Provided material:
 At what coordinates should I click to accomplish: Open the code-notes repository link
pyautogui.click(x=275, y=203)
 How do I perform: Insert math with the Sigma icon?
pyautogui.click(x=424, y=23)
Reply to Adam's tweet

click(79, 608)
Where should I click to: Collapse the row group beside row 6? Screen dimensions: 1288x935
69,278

Exercise details:
The answer consists solely of the lines from the one containing "Reply to Adam's tweet" through the last line of the data above, reproduced exactly.

Written response:
Reply to Adam's tweet

click(79, 608)
Where should I click to: Collapse the row group beside row 6? Screen dimensions: 1288x935
69,278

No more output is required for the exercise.